The features discussed in previous posts of this series are comparable to other database-sharding solutions for PostgreSQL, such as Citus. We have noted similar limitations regarding cross-shard performance and features. However, there is one significant difference: in Citus, cross-shard reads provide eventual consistency (see an example in How ACID is Citus?). In contrast, cross-shard reads in Aurora Limitless are strongly consistent.
Let's demonstrate the same as in How ACID is Citus?, with the PgBench tables created in the previous post.
I set the balance of all accounts to zero:
postgres_limitless=> update pgbench_accounts set abalance=0;
UPDATE 100000
postgres_limitless=> select count(*),min(abalance),max(abalance),sum(abalance)
from pgbench_accounts;
count | min | max | sum
--------+-----+-----+-----
100000 | 0 | 0 | 0
(1 row)
I'll run the following script that transfers money from one account to another, so that the sum of all balances do not change:
cat > /tmp/pgbench-acid.sql <<'SQL'
\set aid1 random(1, 100000 * :scale)
\set aid2 random(1, 100000 * :scale)
\set delta random(-5000, 5000)
BEGIN;
UPDATE pgbench_accounts SET abalance = abalance + :delta WHERE aid = :aid1;
UPDATE pgbench_accounts SET abalance = abalance - :delta WHERE aid = :aid2;
END;
SQL
I initially ran the script before updating the balance, but encounter a distributed lock error:
\! pgbench -f /tmp/pgbench-acid.sql -T 300 -c 10 &
postgres_limitless=> update pgbench_accounts set abalance=0`
;
ERROR: aborting transaction participating in a distributed deadlock
This is different than PostgreSQL where you don't expect such retryable error in Read Committed isolation.

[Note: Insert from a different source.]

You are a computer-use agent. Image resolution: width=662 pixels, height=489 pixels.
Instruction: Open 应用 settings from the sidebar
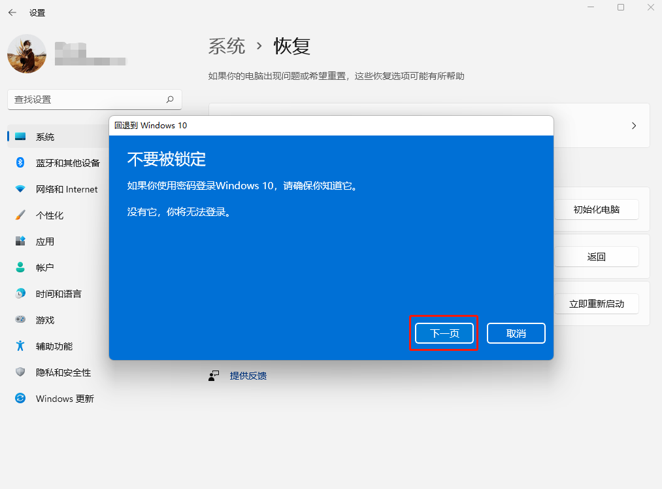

To workaround this, I locked the table before updating it:
begin transaction;
lock table pgbench_accounts in share mode;
update pgbench_accounts set abalance=0;
commit;
Once the balance reset, and running the transfer transaction in the background, I query the total balance:
select count(*),min(abalance),max(abalance),sum(abalance)
from pgbench_accounts;
\watch 0.1
The sum always remains the same, which is proof that it reads a consistent snapshot:
Aurora Limitless uses the wall clock to compare read times with commit times, ensuring consistent read snapshots across multiple shards. Since the clocks in each shard can drift, it calculates the clock skew to guarantee consistency. This approach is similar to that used by YugabyteDB. Running on AWS allows for precise time synchronization, thanks to Time Sync, which can provide a bounded clock time. I have detailed this in Achieving Precise Clock Synchronization on AWS.
With this, Aurora Limitless provides the same transaction semantics as PostgreSQL for Read Committed and Repeatable Read. Serializable is not supported as it would require a distributed lock manager for the predicate locks. The reads from the router get a consistent snapshot from all shards. The writes use a two-phase commit (2PC) with automatic recovery of pending transactions in case of failover.